前言
最近打算用fink 处理历史数据,既是flink 读取clickhouse数据,做数据回放,数据力度向上汇聚。
1.自定义clickhouse数据源
自定义数据源
import org.apache.flink.configuration.Configuration;
import org.apache.flink.streaming.api.functions.source.RichSourceFunction;
import org.apache.flink.types.Row;
import java.sql.Connection;
import java.sql.PreparedStatement;
import java.sql.ResultSet;
/**
* @author fl
* @date: 2021-10-15 14:00
* @description: 自定义数据源
*/
public class SourceFormClickhouse extends RichSourceFunction<Row> {
/**
* 预编译语句
*/
PreparedStatement ps = null;
/**
* 结果集
*/
ResultSet result = null;
/**
* 链接
*/
Connection conn = null;
/**
* 执行状态标识
*/
private boolean flag = true;
@Override
public void open(Configuration parameters) throws Exception {
Connection conn = JdbcUtil.getClickhouseConnection();
StringBuilder sql = new StringBuilder();
sql.append("SELECT\n" +
"\tdate_time,\n" +
"\ths_security_id,\n" +
"\tsecurity_id,\n" +
"\tpre_close_px,\n" +
"\topen_px,\n" +
"\thigh_px,\n" +
"\tlow_px,\n" +
"\tlast_px,\n" +
"\tnum_trades,\n" +
"\tvolume,\n" +
"\tamount,\n" +
"\tphase_code,\n" +
"\tbid_price,\n" +
"\tbid_qty,\n" +
"\toffer_price,\n" +
"\toffer_qty \n" +
"FROM\n" +
"xxx");
ps = conn.prepareStatement(sql.toString());
super.open(parameters);
}
@Override
public void run(SourceContext ctx) throws Exception {
while (flag) {
result = ps.executeQuery();
while (result.next()) {
Row row = new Row(16);
row.setField(0, result.getString("date_time"));
row.setField(1, result.getString("hs_security_id"));
row.setField(2, result.getString("security_id"));
row.setField(3, result.getLong("pre_close_px"));
row.setField(4, result.getLong("open_px"));
row.setField(5, result.getLong("high_px"));
row.setField(6, result.getLong("low_px"));
row.setField(7, result.getLong("last_px"));
row.setField(8, result.getLong("num_trades"));
row.setField(9, result.getLong("volume"));
row.setField(10, result.getLong("amount"));
row.setField(11, result.getLong("phase_code"));
// 数组用字符串接收
row.setField(12, result.getString("bid_price"));
row.setField(13, result.getString("bid_qty"));
row.setField(14, result.getString("offer_price"));
row.setField(15, result.getString("offer_qty"));
ctx.collect(row);
}
}
}
@Override
public void cancel() {
flag = false;
}
@Override
public void close() throws Exception {
JdbcUtil.close(conn, ps, result);
}
}
2. 引入数据源开始处理数据
这里注意 keyBy 数据的使用,keyBy 一个字段 只需在里面遍历对象获取即可,如果是想keyBy后多个字段进行分组,keyby(“field1,field2,field3”)这种方式之前可用,但是我使用的是flink 版本是1.13.1 这个方法已经废弃。

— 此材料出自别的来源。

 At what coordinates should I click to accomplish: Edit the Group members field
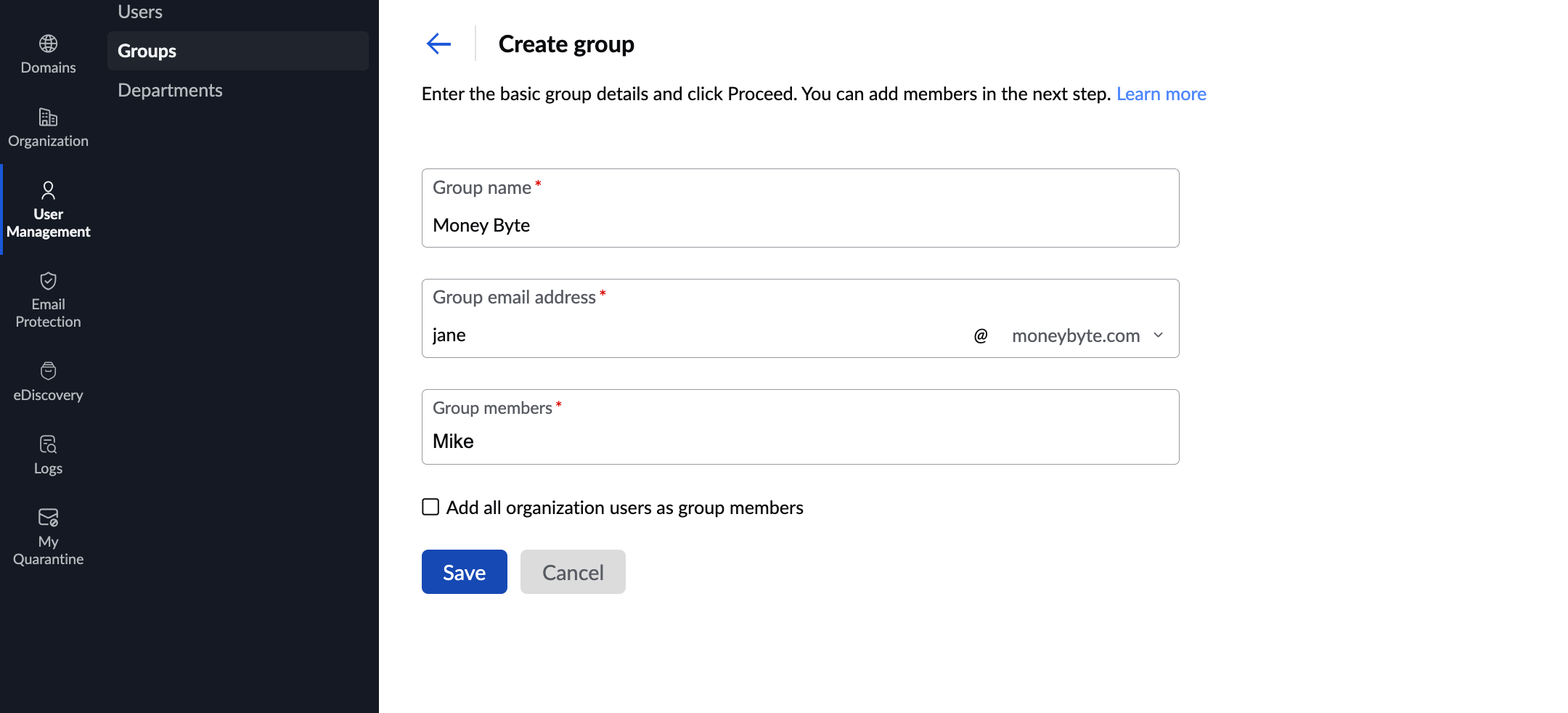pos(799,441)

现在新的处理方式 可用用元组来定义你需要排序的字段。
dataStreamSource.keyBy(t-> Tuple2.of(t.getHsSecurityId(),t.getSecurityId()))
/**
* @author fl
* @date: 2021-10-14 17:18
* @description: 离线数汇聚不同时间粒度的数据
*/
public class OfflineDataAggregation implements JobRunner, Serializable {
@Override
public void run(String[] args) throws Throwable {
StreamExecutionEnvironment env = StreamExecutionEnvironment.getExecutionEnvironment();
DataStreamSource<Snapshot> dataStreamSource = env.addSource(new SourceFormClickhouse2());
dataStreamSource.keyBy(t-> Tuple2.of(t.getHsSecurityId(),t.getSecurityId()))
.window(TumblingEventTimeWindows.of(Time.seconds(15)))
.process(new ProcessWindowFunction<Snapshot, Object, Tuple2<String, String>, TimeWindow>() {
@Override
public void process(Tuple2<String, String> stringStringTuple2, Context context, Iterable<Snapshot> elements, Collector<Object> out) throws Exception {
}
});
dataStreamSource.print();
env.execute("快照数据读取");
}
}